Heavy exposure to asbestos most commonly occurs in a workplace setting on a daily basis for several years or decades. Construction and industrial worksites like shipyards and factories are the most common sites where asbestos was used.”
Inhaling or Digesting Asbestos Fibers
Asbestos fibers can become airborne and be inhaled or ingested by unsuspecting workers on the job. Job sites that had a high risk of asbestos exposure were shipyards, schools, power plants, metal works, chemical plants, and oil refineries – among many others.
Working around asbestos daily gave workers many opportunities to inhale or ingest the mineral’s microscopic fibers. These fibers are so small that they are easily inhaled into the lungs or swallowed into the digestive system. Inhalation is far more common than ingestion, which leads to more cases of lung disease. ”
What Happens With the Fiber in the Body
In this video we speak to what happens once you have inhaled or ingested the asbestos fiber and it is in your body.

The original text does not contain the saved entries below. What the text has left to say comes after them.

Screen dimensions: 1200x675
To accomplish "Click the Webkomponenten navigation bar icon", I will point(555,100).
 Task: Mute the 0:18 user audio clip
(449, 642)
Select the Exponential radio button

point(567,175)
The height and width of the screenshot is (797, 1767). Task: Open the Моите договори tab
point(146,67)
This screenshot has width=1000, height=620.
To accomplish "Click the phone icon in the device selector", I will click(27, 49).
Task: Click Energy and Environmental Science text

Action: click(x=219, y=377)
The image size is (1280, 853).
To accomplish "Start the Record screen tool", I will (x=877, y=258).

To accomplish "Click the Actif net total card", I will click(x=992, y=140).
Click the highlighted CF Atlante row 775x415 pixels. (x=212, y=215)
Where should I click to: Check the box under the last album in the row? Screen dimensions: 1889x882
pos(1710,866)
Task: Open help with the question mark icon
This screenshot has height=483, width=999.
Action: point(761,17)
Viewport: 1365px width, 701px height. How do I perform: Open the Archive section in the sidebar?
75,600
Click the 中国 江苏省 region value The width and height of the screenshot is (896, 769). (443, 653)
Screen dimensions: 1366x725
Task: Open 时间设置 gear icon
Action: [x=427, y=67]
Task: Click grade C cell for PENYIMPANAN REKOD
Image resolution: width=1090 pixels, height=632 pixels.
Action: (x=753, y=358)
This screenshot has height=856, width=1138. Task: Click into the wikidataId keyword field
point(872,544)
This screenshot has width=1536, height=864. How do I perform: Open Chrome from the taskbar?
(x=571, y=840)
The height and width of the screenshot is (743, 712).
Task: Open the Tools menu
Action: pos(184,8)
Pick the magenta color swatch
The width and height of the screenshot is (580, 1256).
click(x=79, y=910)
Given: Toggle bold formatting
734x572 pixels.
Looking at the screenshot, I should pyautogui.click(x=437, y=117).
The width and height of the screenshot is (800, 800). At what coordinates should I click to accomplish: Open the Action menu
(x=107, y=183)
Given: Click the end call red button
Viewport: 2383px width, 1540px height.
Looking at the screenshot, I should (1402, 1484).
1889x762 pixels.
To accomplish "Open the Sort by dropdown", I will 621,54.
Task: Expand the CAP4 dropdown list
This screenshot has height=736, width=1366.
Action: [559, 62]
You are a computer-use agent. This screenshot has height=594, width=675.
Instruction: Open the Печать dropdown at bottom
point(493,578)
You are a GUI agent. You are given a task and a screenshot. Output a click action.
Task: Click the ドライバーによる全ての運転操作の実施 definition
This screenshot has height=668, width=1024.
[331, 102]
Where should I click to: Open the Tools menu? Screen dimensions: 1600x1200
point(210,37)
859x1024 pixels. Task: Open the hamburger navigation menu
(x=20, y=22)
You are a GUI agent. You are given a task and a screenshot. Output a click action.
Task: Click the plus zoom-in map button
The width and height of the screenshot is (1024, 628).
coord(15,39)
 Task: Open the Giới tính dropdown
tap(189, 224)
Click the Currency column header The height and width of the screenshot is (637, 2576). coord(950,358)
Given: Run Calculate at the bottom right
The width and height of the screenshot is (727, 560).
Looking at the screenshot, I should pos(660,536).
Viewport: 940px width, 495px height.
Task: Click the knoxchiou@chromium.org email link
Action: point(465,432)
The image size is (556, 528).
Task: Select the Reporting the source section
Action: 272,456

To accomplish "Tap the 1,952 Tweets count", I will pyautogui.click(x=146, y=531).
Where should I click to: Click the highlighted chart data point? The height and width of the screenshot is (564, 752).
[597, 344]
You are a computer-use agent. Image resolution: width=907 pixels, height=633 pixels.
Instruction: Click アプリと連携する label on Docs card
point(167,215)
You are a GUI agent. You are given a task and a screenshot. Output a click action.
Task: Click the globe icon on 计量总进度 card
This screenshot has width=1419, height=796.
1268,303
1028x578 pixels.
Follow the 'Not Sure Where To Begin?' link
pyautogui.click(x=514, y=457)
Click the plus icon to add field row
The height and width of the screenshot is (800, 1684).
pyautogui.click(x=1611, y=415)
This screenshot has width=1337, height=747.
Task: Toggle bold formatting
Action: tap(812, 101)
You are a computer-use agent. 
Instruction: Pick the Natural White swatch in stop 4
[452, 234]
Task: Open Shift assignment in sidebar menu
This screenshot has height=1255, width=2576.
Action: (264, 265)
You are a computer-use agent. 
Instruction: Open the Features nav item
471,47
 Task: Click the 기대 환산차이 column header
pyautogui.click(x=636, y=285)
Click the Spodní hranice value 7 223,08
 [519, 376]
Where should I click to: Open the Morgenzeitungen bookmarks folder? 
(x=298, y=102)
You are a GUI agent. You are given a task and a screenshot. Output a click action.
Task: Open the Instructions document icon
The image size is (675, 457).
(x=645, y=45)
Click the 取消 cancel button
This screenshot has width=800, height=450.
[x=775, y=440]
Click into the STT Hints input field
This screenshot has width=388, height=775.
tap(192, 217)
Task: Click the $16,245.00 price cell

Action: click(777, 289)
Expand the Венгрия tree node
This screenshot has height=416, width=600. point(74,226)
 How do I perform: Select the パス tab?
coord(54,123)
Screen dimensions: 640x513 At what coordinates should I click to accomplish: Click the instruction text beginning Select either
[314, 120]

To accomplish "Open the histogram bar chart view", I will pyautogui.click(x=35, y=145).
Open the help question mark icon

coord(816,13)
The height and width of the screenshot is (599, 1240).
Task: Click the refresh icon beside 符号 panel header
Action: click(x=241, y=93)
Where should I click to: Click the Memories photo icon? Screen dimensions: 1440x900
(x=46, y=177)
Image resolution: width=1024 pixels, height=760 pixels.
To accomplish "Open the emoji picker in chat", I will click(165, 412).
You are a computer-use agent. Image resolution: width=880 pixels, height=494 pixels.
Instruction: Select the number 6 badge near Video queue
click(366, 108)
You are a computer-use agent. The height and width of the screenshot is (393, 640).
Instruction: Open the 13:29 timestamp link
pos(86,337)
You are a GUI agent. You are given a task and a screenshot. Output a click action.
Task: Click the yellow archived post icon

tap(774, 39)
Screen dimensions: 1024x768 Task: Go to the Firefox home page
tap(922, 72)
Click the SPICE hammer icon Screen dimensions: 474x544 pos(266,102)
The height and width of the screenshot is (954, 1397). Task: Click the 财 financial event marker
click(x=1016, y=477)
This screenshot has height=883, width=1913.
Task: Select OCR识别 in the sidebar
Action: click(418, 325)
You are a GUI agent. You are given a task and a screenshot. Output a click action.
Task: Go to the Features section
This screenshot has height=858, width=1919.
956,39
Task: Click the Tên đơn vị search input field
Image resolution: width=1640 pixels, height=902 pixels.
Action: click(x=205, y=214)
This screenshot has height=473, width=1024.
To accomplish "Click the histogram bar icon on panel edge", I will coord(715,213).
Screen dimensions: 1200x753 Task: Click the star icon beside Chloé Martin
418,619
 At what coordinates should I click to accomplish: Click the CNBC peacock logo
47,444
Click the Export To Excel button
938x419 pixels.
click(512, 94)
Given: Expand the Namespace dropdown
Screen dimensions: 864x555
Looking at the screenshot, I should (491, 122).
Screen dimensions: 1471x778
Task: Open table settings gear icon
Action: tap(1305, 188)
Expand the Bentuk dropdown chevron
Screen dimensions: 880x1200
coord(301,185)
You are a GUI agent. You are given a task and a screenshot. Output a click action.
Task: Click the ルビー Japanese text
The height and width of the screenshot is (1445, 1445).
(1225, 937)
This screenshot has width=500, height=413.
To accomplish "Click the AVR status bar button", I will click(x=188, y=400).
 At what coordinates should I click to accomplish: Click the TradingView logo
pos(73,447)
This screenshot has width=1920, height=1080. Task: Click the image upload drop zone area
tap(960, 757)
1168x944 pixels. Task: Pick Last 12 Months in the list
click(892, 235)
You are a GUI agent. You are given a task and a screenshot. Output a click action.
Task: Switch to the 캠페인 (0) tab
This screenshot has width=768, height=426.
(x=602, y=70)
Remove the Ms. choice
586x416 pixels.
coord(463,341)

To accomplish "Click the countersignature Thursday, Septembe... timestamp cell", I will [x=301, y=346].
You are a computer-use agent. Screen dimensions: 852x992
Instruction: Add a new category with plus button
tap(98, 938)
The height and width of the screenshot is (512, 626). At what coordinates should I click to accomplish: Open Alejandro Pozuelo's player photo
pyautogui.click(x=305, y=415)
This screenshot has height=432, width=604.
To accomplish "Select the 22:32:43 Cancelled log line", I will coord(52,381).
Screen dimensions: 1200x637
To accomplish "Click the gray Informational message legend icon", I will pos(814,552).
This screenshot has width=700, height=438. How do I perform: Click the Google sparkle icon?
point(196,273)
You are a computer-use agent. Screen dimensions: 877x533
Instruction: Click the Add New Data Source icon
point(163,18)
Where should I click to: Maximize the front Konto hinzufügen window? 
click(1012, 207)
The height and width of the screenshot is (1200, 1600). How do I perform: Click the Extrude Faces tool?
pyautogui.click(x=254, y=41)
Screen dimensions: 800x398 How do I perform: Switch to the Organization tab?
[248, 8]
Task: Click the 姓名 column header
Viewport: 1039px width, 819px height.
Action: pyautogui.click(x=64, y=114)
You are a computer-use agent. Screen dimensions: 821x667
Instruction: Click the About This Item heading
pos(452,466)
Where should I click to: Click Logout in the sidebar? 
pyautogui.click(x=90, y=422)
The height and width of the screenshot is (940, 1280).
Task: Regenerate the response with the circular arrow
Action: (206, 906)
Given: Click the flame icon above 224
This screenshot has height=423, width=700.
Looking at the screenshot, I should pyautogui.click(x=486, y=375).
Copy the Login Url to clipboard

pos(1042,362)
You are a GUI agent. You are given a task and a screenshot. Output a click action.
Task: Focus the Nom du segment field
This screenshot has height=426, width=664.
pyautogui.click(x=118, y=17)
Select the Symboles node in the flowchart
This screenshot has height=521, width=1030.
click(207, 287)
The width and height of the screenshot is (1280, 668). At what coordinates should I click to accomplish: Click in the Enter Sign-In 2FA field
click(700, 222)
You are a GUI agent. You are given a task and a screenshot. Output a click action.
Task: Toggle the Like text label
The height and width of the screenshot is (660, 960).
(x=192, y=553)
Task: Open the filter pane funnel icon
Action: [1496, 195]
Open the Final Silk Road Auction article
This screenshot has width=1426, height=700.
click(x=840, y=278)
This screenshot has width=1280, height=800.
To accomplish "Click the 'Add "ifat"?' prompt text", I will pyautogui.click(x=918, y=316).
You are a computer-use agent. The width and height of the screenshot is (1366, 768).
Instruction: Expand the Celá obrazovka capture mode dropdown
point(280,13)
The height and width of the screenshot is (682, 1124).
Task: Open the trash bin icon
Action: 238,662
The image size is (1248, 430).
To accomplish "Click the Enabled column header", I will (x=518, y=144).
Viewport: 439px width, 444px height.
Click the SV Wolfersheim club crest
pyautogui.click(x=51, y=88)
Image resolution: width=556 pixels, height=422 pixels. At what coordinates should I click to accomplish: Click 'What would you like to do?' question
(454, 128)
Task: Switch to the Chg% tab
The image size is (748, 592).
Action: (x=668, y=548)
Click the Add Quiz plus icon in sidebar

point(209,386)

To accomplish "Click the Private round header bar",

We show the possible paths the fibers could take and what happens as a result. Please keep in mind that the size of the fiber in the video is not true to size, they have been enlarged for the visual purposes of this video.
“Once inhaled, asbestos fibers travel to the lungs and many become lodged in lung tissue. Some of these lodged fibers can travel from inside the lung to the outside lining of the lungs, and this is where mesothelioma cancer forms. Other fibers might travel to distant parts of the body via the blood stream or lymph system, but scientists are still trying to prove this theory.”
The Biological Reaction to the Fibers
Next we discuss the biological reaction that occurs when asbestos fibers are lodged in the lungs. The body tries to fight it off naturally but if it fails, the pictured chain of events occurs. Please keep in mind that the size of the asbestos fibers are not true to size, they have been enlarged for the visual purposes of this video.
“After the asbestos fibers lodge in human tissue, the immune system sends a special cell known as a macrophage that attempts to wrap around and remove the fiber. But unfortunately, not all macrophages are successful in removing the fibers, which causes the fibers build up over time. The chemical reactions that occur during this process result in compounds like Reactive Oxygen Species, which damage DNA and lead to scar tissue or fluid buildup.”
How Genetic Damage Occurs
Lastly we discuss how the genetic damage caused be asbestos fibers lodging in the lungs can change human DNA and lead to mesothelioma cancer. The only way to prevent this is to avoid any asbestos exposure at all.
“This genetic damage can change human DNA in ways that cause cells to divide uncontrollably. Instead of dying a natural cell death, these cells continue to replicate and eventually form tumors in the lung or lining of the lung.
Avoiding asbestos is the best prevention method, but workers who were previously exposed should avoid cigarettes and get regular health screenings to check for signs of disease.”